Growth hormone is not released continuously — it is secreted in pulses, with the largest pulse occurring shortly after sleep onset, coinciding with the first period of slow-wave sleep. This nocturnal GH pulse accounts for the majority of daily GH secretion and is responsible for much of the tissue repair and cellular regeneration that sleep provides.
CJC-1295: Extended GHRH Signaling
CJC-1295 is a modified analog of GHRH with an extended half-life. Where native GHRH has a half-life of minutes, CJC-1295 (with DAC) has a half-life of 6–8 days, allowing once-weekly dosing.

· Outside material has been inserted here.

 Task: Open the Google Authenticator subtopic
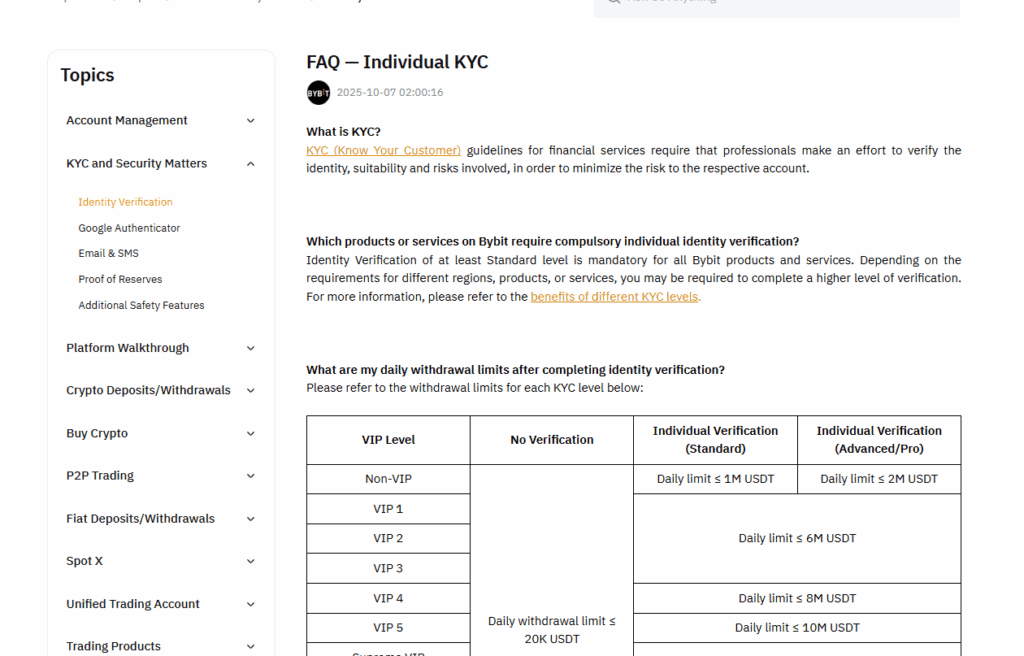(129, 228)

In clinical studies, CJC-1295 increased GH secretion by 2–10 fold and IGF-1 levels by 1.5–3 fold with effects persisting for weeks.

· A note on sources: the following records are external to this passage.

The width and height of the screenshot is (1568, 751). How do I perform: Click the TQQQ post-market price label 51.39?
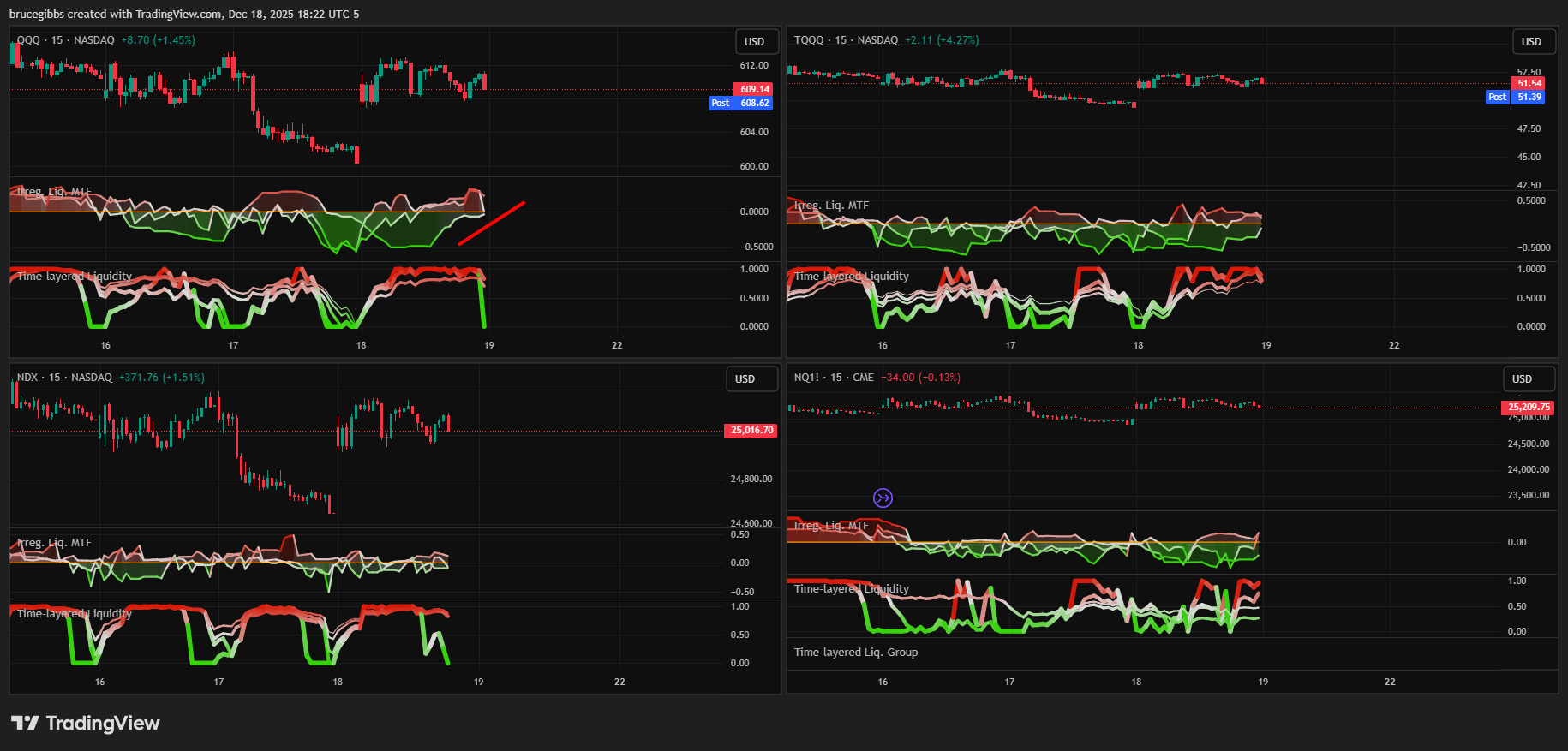pos(1529,97)
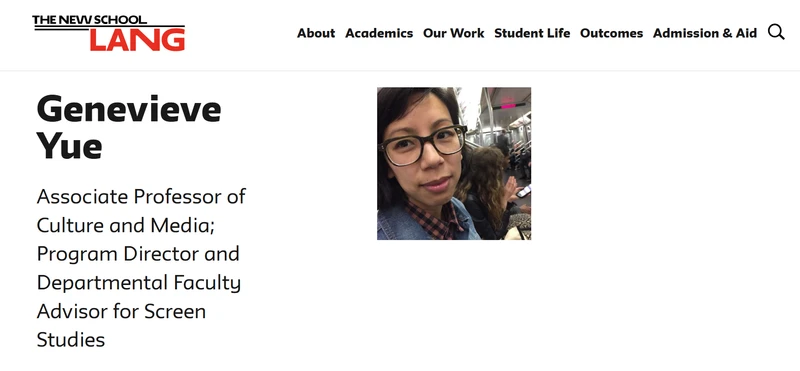Open the site search magnifier icon

click(x=776, y=32)
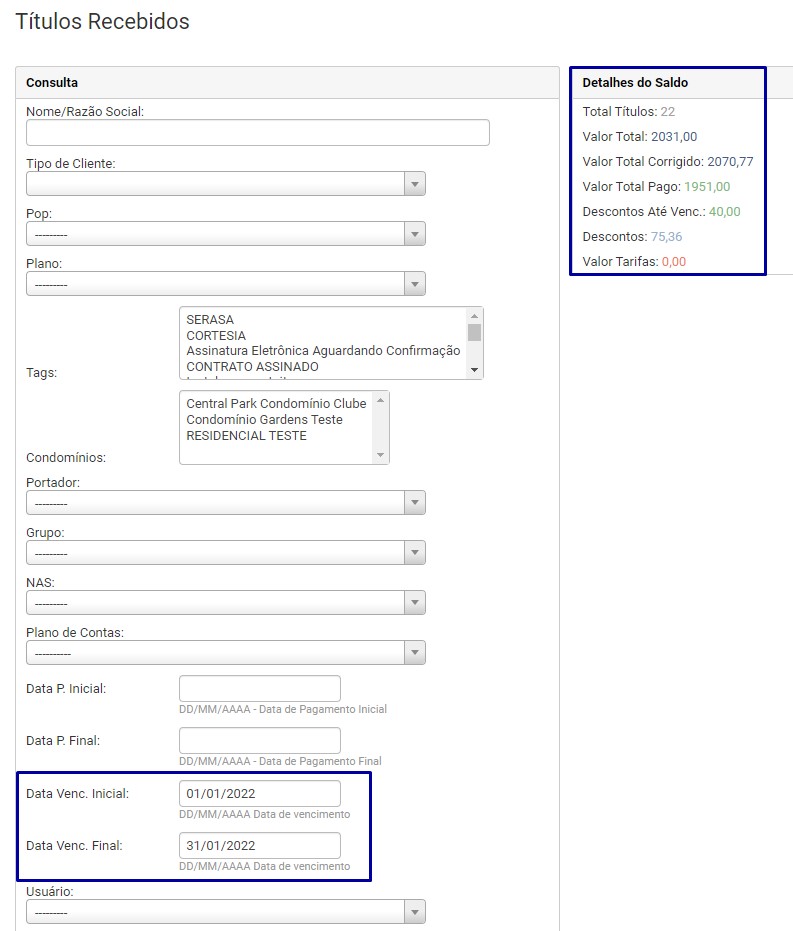Select RESIDENCIAL TESTE condominium
The image size is (793, 931).
[x=246, y=436]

Ipamorelin: The Clean GH Secretagogue
Ipamorelin is a GHSR agonist — it triggers GH release through the ghrelin receptor pathway, distinct from the GHRH pathway that CJC-1295 uses. This mechanistic difference is the basis for synergy: by stimulating GH release through two independent pathways simultaneously, the stack produces substantially larger GH pulses than either agent alone.

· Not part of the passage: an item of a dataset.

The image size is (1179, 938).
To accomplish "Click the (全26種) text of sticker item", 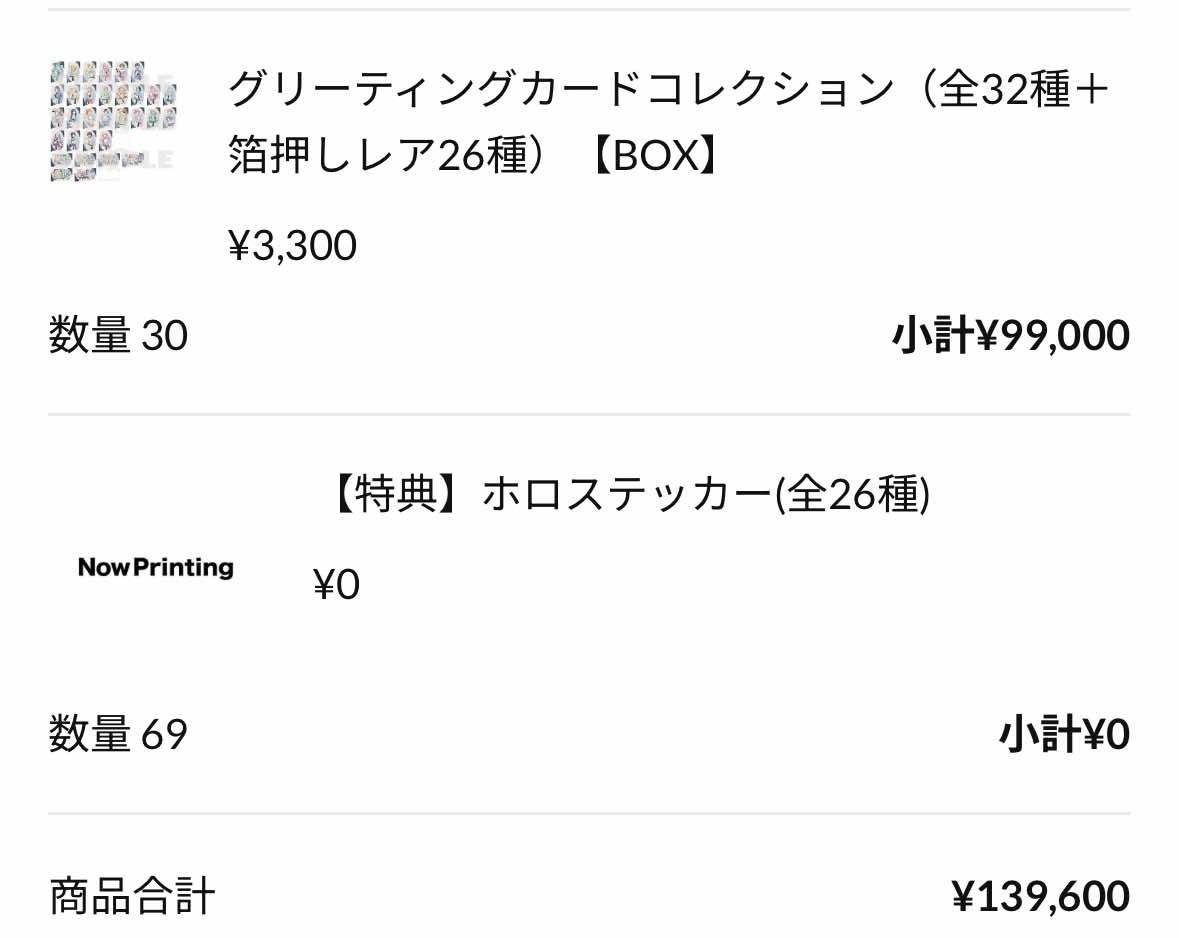I will 853,495.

Ipamorelin is the cleanest GHSR agonist because it releases GH with minimal effect on other pituitary hormones. Unlike GHRP-2 or GHRP-6, Ipamorelin does not significantly elevate cortisol or prolactin — a meaningful advantage for sleep and recovery protocols.
Clinical Effects
Patients consistently report improved sleep quality — specifically increased slow-wave sleep time, faster onset, and more restorative sleep. Recovery effects include accelerated soft tissue healing, reduced post-exercise soreness, improved body composition, and enhanced energy. Standard protocol is subcutaneous injection 30–60 minutes before sleep, in a fasted state.